Photographie : Images bidonnées & photomontages
Les photographes du XIX° siècle ont rapidement découvert qu’il était possible de superposer deux plaques photographiques pour les fusionner en une seule image, ou de procéder à une double exposition (surimpression). Le débat entre artistes peintres et photographes apparaît lors de l'exposition universelle de 1855 : « La spécificité de l’art photographique repose sur le fait que le photographe ne saurait se passer des objets qu’il veut reproduire ». Ce qui n'est pas le cas de l'artiste peintre. Le premier-peintre de l’empire, Jacques-Louis David, a travesti la réalité lors de la représentation du « Sacre » dans le seul but de glorifier l’événement. Letizia Bonaparte, la mère de l’empereur y apparaît souriante alors qu’elle avait refusé d’assister à la cérémonie, le cardinal Caprara et l’ambassadeur d’Istanbul étaient absents, et Fouché, le ministre de la Police n’est pas représenté alors qu’il assistait à la cérémonie.

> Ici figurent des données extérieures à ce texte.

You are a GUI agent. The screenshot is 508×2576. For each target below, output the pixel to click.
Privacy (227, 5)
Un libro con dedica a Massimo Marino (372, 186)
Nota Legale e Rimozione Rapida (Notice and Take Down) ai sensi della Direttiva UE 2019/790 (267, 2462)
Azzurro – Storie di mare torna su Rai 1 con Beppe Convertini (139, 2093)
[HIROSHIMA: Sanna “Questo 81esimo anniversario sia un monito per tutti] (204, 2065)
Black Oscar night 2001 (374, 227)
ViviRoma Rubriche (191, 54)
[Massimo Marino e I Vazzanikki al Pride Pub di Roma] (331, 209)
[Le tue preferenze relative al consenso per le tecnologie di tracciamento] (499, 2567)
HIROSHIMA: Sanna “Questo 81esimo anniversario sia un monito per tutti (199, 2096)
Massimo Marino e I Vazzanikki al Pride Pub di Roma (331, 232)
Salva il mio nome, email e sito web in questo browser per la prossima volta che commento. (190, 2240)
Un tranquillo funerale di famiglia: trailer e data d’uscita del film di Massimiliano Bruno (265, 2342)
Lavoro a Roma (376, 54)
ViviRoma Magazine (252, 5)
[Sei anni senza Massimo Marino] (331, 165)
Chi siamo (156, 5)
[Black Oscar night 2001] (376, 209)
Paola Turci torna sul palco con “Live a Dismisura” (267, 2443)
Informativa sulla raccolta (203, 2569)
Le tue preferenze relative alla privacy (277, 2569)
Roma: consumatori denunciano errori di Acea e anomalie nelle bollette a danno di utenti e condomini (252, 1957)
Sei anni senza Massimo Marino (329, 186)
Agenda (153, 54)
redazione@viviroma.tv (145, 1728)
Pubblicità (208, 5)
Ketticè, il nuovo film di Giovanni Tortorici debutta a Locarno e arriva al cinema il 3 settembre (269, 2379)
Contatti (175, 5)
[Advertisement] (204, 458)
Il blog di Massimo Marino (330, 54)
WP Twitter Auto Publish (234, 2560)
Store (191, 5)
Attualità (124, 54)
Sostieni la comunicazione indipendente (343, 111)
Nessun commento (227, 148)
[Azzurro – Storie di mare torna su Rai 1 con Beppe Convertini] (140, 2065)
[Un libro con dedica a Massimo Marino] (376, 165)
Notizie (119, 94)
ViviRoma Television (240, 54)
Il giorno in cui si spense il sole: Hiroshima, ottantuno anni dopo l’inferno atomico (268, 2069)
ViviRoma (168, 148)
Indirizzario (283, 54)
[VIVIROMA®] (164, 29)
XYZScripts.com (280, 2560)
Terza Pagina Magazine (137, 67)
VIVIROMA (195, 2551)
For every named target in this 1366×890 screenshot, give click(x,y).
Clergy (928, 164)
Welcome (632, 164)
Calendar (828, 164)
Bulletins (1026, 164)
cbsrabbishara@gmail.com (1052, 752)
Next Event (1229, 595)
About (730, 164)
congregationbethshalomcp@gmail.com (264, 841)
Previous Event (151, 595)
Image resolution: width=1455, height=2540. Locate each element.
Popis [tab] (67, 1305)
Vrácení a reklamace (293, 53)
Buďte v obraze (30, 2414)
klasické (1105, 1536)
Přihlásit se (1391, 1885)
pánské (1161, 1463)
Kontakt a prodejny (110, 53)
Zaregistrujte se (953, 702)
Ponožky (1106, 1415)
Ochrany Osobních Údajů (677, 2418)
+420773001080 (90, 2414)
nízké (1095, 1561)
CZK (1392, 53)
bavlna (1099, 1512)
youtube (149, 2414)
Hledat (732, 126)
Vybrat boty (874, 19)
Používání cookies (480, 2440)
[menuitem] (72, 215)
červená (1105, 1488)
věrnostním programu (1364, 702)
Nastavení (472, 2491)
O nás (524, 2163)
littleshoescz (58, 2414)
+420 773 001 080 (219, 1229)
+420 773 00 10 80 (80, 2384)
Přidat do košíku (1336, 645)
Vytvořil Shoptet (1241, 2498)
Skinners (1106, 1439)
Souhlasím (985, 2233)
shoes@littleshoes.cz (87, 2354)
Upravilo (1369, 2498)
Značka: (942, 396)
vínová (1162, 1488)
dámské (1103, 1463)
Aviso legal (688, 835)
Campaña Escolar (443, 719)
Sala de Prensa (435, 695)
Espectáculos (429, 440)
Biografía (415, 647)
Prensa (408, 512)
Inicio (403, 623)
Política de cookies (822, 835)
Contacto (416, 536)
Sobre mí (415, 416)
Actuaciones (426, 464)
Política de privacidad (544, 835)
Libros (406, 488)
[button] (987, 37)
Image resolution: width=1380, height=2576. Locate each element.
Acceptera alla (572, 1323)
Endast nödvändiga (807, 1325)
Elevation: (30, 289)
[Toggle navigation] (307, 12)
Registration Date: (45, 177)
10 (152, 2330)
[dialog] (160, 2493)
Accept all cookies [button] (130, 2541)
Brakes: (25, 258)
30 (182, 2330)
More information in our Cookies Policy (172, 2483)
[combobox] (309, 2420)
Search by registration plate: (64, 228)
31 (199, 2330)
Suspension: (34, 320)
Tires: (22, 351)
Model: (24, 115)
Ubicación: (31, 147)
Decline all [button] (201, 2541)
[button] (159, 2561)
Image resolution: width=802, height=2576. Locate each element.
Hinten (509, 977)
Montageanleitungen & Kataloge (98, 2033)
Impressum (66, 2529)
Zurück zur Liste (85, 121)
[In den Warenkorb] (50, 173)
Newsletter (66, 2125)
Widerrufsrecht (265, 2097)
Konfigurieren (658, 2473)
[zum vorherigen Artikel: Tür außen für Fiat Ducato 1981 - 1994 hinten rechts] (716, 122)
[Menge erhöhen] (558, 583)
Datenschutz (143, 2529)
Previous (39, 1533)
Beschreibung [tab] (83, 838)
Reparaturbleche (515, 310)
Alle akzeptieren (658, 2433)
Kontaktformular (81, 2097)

La retouche ou le photomontage est destiné à une modification des clichés : amélioration du contraste, de la luminosité, de la netteté, modifier le cadrage, le rendu des couleurs, créer une ambiance, appliquer un effet, redresser des fuyantes, ajouter et/ ou supprimer un élément, affiner une silhouette, adjoindre un lettrage, etc., afin de transmettre une émotion ou un message. Le photomontage peut être artistique – un « cri » contestataire – une publicité – un faux document – un mensonge d’État – voire servir d’instrument de propagande.
La carte-postale récréative se généralise vers le début du XX° siècle. Elle ne recherche pas une reproduction authentique mais plutôt le pastiche avec une mise en scène du sujet qui désigne immédiatement le photomontage. La personne passe la tête dans la découpe d'un décor photographique qui ne trompe personne. En 1910, le dadaïste allemand Helmut Herzfeld a recours au photomontage pour la couverture d’un livre. La Première Guerre mondiale terminée, les Soviétiques et les Nazis dénoncent la peinture abstraite dans laquelle ils perçoivent un aspect politique et social. Le mouvement dadaïste allait donner naissance au surréalisme dans les années vingt. En 1932, Herzfeld compose un portrait d’Adolphe Hitler à partir d’une radioscopie thoracique, d’une pile de pièces d'or pour la colonne vertébrale et d'un insigne nazi sur la cage thoracique. Herzfeld embarque pour les États-Unis et va angliciser son patronyme. Heartfield va utiliser la photographie comme une arme : « Si je rassemble des documents photographiques et que je les dispose face à face intelligemment et habilement ils exerceront sur les masses un effet énorme de propagande et d’agitation ».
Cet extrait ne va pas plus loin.